■ **Directions**: Please render each line of the material below as a Markdown table with the columns "No." and "Text", numbering the rows and skipping blank lines. Leave the pictures out of the table.

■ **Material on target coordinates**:
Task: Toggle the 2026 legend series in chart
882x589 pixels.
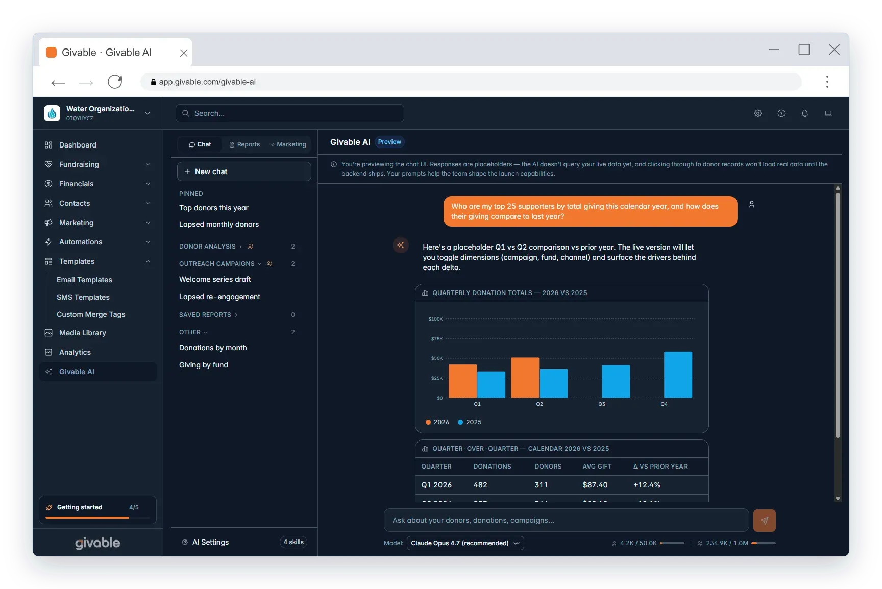Action: point(437,422)
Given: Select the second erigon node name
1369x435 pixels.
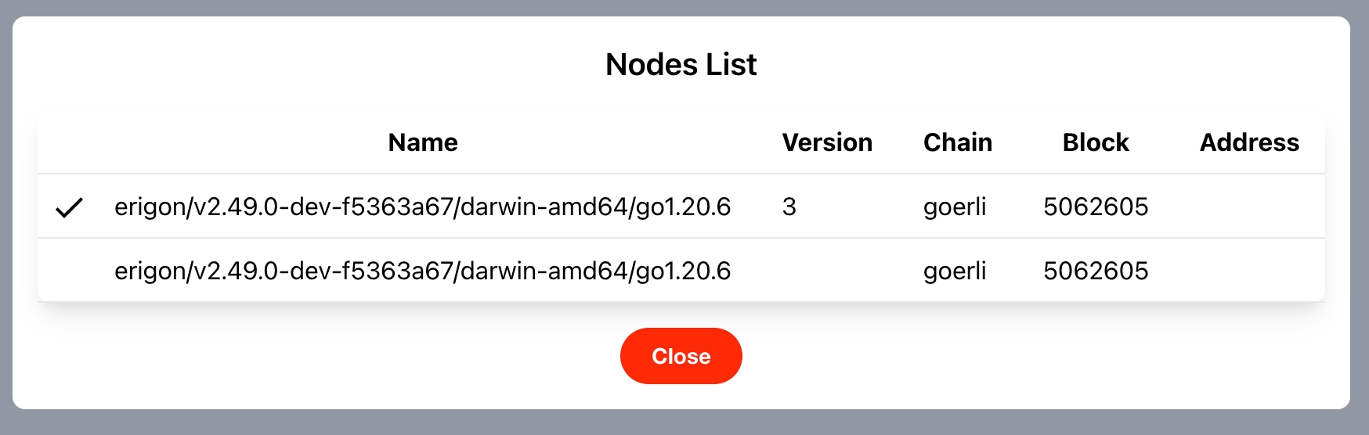Looking at the screenshot, I should [x=422, y=271].
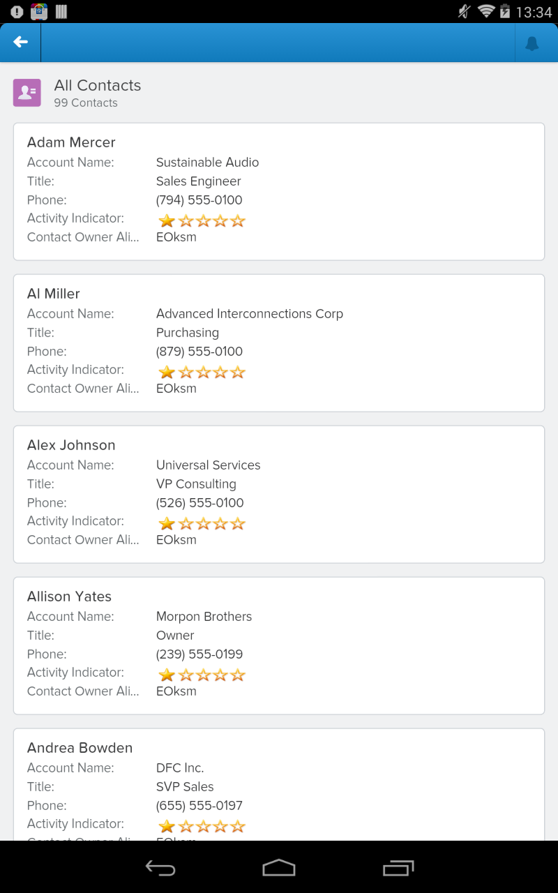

■ **Finished task**:
| No. | Text |
|---|---|
| 1 | Task: Toggle the 2026 legend series in chart |
| 2 | 882x589 pixels. |
| 3 | Action: point(437,422) |
| 4 | Given: Select the second erigon node name |
| 5 | 1369x435 pixels. |
| 6 | Looking at the screenshot, I should [x=422, y=271]. |